Ehi amico, sono qua.
Ma credimi se lei ti ha scritto così è perchè ti vuole veramente bene. 
Senti so che brucia da morire, ci sono passato.
Per me quel dolore fu come una meteorite che cambiò l'asse del mio pianeta, da quel giorno fu modificato tutto il mio rapporto con l'universo femminile. Lei però dovette lanciare quella meteorite, perchè anch'io come te, ero tutto preso dal mio fantamore per lei, da quello che provavo io e non sentivo nè vedevo la sua situazione. Se avessi accettato di vedere con i suoi occhi, avrei capito. Lei ha dovuto scegliere e lo ha fatto per entrambi. Forse lei ha cercato in mille modi di farti capire quel vorrei tanto, ma io non posso, ma tu hai insistito nel tirare quella corda. Senti so che fa male.
Spero tanto che tu abbia qualche amica, che ti consoli, qualche persona con cui sfogarti per benino. 

Stai certo però che questa esperienza ti farà crescere.

Fai come me, quando incontri una donna, parti sempre dal punto in cui ella è. Ti giuro che puoi sortire degli autentici miracoli facendo così.

Credimi anche lei sta piangendo. Ma mettiti nei suoi panni. 
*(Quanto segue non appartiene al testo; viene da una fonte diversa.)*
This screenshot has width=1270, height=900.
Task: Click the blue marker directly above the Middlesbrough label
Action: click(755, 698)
Non fare come me, che misi un'etichetta e diedi un calcio in culo. Non è giusto. 

Tieni conto del bene che lei ti ha fatto. Ha dovuto fare così anche perchè lei si è accorta di quanto e come ti sei innamorato di lei.

Certo è dolorosissimo venir lasciati, ma pensa anche al dispiacere di chi vorrebbe ricambiare un sentimento in egual misura e non può...mi pare che Hesse in " Sull'amore" scriva certe cose.
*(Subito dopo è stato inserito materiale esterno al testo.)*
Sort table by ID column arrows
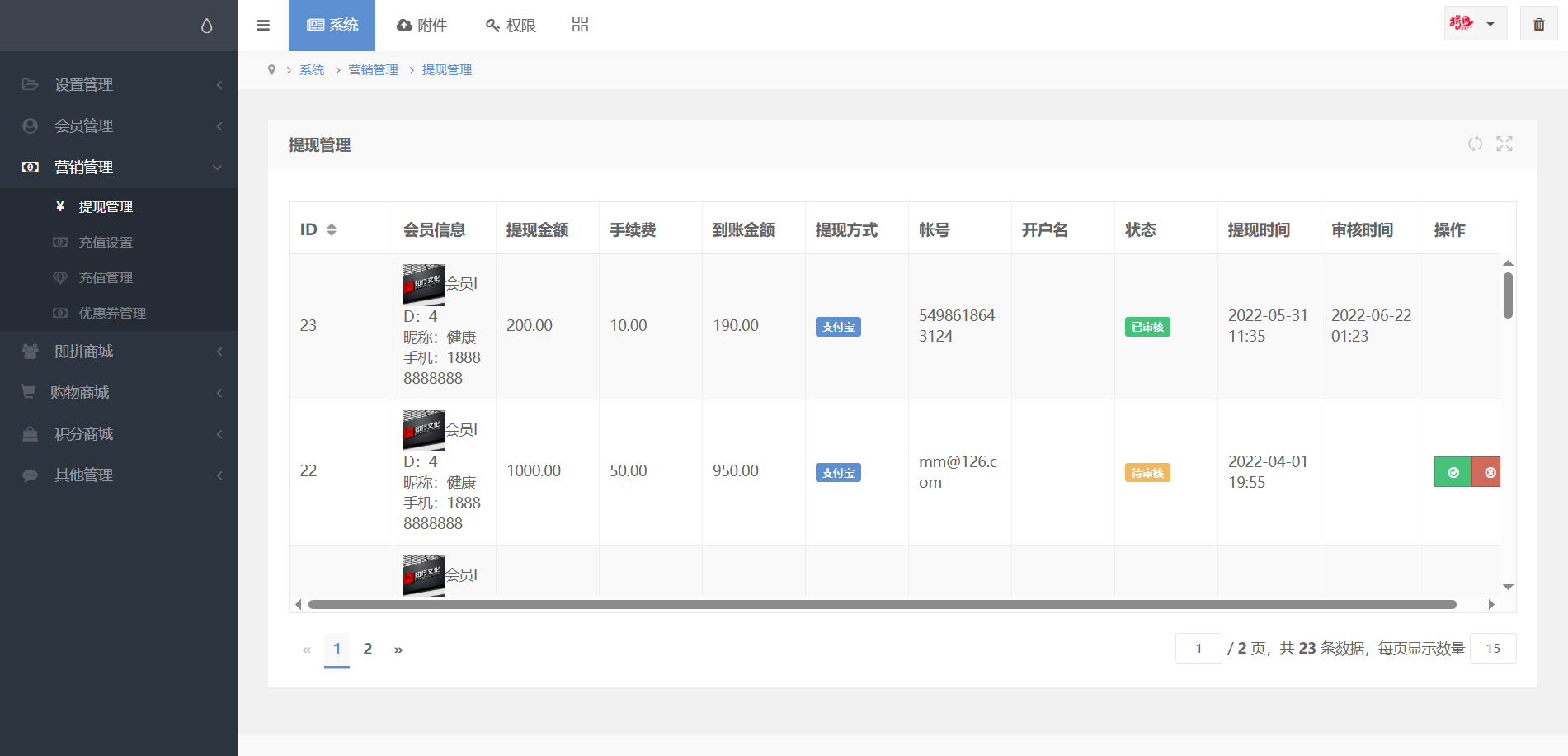The height and width of the screenshot is (756, 1568). pos(332,229)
Zona...per te ci sono...ok? Scrivimi pure in mp...magari ti racconto io un po' di cose...che non mi va di scrivere in un forum...tra uomini ci si intende. 

Anna...dai portiamolo fuori a ballare...su dai...Anna...dai smettila con la scusa della schiena a pezzi...

Zona ho detto che usciamo in tre ok? Non che lo facciamo in tre...ok?:carneval::carneval::carneval:


----------



## Persa/Ritrovata (8 Gennaio 2010)

zona del disastro ha detto:


> Mi ha lasciato.
> Dopo giorni di silenzio ha risposto a un mio mess in cui le dicevo che non meritavo quel gelo freddo e che non aveva bisogno di ricorrere a tali crudelta'.
> Mi ha risposto che non ne aveva intenzione, che era stata solo impossibilitata a scrivere e che pero' aveva deciso in pratica di chiudere.
> Non credo di violare la sua intimita' se riporto quello che mi ha scritto:
> ...


 Perché è una soluzione ragionevole che dovrebbero adottare tanti traditori per affrontare le proprie carenze e insicurezze invece di usare l'amante come stampella.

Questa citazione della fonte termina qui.